The U.S. Department of Agriculture (USDA) has a policy of allowing the term “natural” to be applied to any product not flavored artificially or preserved with chemicals.  OK, so far so good…but wait…it doesn’t have restrictions on chicken injected with water, salt or chicken broth, a common practice for many of the biggest chicken producers in the country.

Big chicken manufacturers like Tyson Foods and Pilgrim’s Pride use such techniques to make the chicken juicier or more flavorful.  But other chicken producers like Perdue, the nation’s third largest poultry producer after the aforementioned two, are crying fowl.  They believe the use of the term natural should not be applied if any ingredients are added, period.

“Our labels say natural or all natural only if there is nothing added,” Perdue spokesman Luis Luna said. “Under no circumstances is it acceptable to label poultry that has been enhanced with water or broth or solutions as natural, or all natural.”

Perdue has joined a group called the Truthful Labeling Coalition, which has hired a lobbyist and launched an advertising campaign.

Part of the issue for consumers is that some people have illnesses that are sensitive to salt, and therefore neglecting to label salt-injected poultry could be problematic.  Further, proponents for stricter regulations on food labeling feel that transparency is best to allow consumers to make best choices for themselves.

Representatives for the big-two chicken producers parry.  Gary Rhodes, spokesman for Pilgrim’s Pride, said the company simply wants to offer its customers a choice.

“We offer both 100 percent natural enhanced and non-enhanced fresh chicken,” Rhodes said. “It really depends on what the customer wants. It’s all about choice.”

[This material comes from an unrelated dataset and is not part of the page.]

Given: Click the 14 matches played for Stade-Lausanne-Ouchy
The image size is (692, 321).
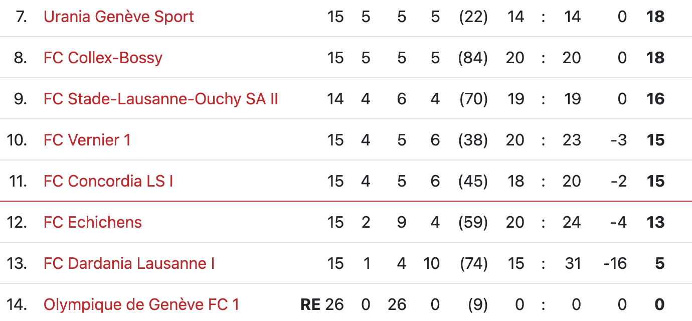Looking at the screenshot, I should (335, 99).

Hmm….and now the government is getting involved (they actually do something useful?…sheesh, I was starting to get worried).  California Sen. Barbara Boxer has called a press conference for the USDA to “immediately prevent sodium injected chicken from using the ‘natural’ label and require all poultry producers to identify added ingredients in print large enough to ensure that consumers can make informed choices.”

I have got to side with Sen. Boxer and the truth in labeling crowd.  It has been apparent to me for years that companies are simply jumping on the wellness bandwagon because it sells products (check out my great podcast on the subject).  Whether or not they actually sell healthy products seems incidental.  Tag it with “natural”–big market there; we’ll sell a bundle.

I think it’s important for consumers to keep their own eyes open.  Don’t trust manufacturers to give you all the information you require.  For instance, bottled water companies have no restrictions preventing them from attaching pictures of mountain springs to their product even if the water comes from a basement tap.  And many companies use the term “natural” very loosely.  Sorry, but it’s the consumer’s responsibility to be on top of what’s in a product because…it’s your health.

Saying that, I do think regulations should be tighter on food labeling.  I have no problem with companies selling crap in the guise of food.  Just be straight in what your ingredients are so we can all know what kind of crap we are buying.  If that means restricting the use of the term natural, similarly to what they’ve done with the term “organic,” then it seems fine by me.

Other than that, buyer beware.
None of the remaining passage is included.